NRVO translation is not NRVO eligible

[rmccampbell]

When given a function invoking NRVO, for example:

C f() {
  C c;
  return c;
}

The insight returns

C f()
{
  C c = C() /* NRVO variable */;
  return C(static_cast<C &&>(c));
}

If I substitute this directly in the code however, the compiler can no longer apply NRVO and instead calls the move constructor on c. See https://godbolt.org/z/qecYW1e9e. When returning c directly, there is no move constructor and only one destructor called.

Note however that if c is a parameter then the move construction is necessary, so this seems to be a correct translation in that case, e.g.

C f(C c) {
  return c; // return C(static_cast<C &&>(c));
}

[andreasfertig]

Hello @rmccampbell,

thanks for starting this conversation!

NRVO is tricky. It is an optimization performed by the compiler in the back end. C++ Insights looks at the front end. The thing that plays the major role here is guaranteed copy elison.

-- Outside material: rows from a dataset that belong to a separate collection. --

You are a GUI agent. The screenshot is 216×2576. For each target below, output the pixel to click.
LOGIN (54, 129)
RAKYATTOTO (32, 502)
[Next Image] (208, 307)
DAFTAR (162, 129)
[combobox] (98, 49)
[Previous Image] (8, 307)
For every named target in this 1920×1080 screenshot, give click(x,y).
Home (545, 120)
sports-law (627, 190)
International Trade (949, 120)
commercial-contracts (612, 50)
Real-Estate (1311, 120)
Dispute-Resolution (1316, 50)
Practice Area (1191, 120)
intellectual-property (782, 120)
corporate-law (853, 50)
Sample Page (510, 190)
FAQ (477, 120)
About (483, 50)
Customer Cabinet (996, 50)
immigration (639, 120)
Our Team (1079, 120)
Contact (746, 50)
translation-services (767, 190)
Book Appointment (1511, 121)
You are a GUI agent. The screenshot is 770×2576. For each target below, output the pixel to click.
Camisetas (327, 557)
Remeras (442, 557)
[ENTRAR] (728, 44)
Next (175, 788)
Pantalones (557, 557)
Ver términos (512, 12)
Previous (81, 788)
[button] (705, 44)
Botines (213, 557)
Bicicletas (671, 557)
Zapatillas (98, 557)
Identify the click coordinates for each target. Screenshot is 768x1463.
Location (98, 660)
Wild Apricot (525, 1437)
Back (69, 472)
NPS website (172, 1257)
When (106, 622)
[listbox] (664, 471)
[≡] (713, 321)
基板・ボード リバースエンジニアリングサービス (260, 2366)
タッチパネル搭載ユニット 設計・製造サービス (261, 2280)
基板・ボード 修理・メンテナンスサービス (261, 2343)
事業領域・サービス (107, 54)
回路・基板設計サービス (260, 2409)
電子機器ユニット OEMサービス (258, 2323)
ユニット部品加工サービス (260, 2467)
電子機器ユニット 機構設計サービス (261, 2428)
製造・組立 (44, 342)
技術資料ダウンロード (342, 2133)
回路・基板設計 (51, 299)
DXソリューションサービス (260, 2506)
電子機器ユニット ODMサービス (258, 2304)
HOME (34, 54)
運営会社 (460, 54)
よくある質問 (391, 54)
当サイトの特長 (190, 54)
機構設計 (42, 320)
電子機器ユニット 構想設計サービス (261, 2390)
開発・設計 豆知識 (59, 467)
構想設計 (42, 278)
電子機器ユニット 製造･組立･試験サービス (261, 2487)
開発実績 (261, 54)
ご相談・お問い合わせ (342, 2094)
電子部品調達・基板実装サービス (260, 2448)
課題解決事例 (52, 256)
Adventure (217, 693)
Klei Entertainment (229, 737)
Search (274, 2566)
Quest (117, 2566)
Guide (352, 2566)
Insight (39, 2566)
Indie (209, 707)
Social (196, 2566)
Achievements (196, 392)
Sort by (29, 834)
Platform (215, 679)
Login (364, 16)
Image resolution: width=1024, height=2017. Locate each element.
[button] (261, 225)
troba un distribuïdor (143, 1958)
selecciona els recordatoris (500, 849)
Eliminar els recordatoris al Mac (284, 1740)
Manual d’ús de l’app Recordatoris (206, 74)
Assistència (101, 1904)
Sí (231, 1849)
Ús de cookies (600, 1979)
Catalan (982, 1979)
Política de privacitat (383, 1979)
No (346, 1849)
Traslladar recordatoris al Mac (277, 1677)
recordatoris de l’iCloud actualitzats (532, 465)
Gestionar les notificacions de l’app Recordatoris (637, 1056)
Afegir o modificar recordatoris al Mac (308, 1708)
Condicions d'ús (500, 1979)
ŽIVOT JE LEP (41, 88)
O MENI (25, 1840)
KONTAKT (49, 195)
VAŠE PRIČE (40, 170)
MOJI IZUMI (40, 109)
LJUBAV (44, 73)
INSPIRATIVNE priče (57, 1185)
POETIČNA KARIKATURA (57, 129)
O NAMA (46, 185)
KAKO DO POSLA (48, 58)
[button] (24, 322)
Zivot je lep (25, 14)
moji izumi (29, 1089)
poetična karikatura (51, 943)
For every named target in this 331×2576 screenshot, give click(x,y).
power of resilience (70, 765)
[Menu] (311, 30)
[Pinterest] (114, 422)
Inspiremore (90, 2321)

What C++ Insights shows is what Clang tells me. In the initial AST (https://godbolt.org/z/v8brhz16E) you see:

|   `-ReturnStmt <line:19:5, col:12> nrvo_candidate(Var 0xba30518 'c' 'C')
|     `-CXXConstructExpr <col:12> 'C' 'void (C &&)'
|       `-ImplicitCastExpr <col:12> 'C' xvalue <NoOp>
|         `-DeclRefExpr <col:12> 'C' lvalue Var 0xba30518 'c' 'C'

Notice that it says nrvo_candidate at this point. The compiler may decide differently. However, I will use that information and keep the variable in that case. A fix is on its way.

Andreas

[rmccampbell]

I wonder if it would make sense to add another comment to the return statement to emphasize that NRVO is happening (in case the variable declaration is far away)?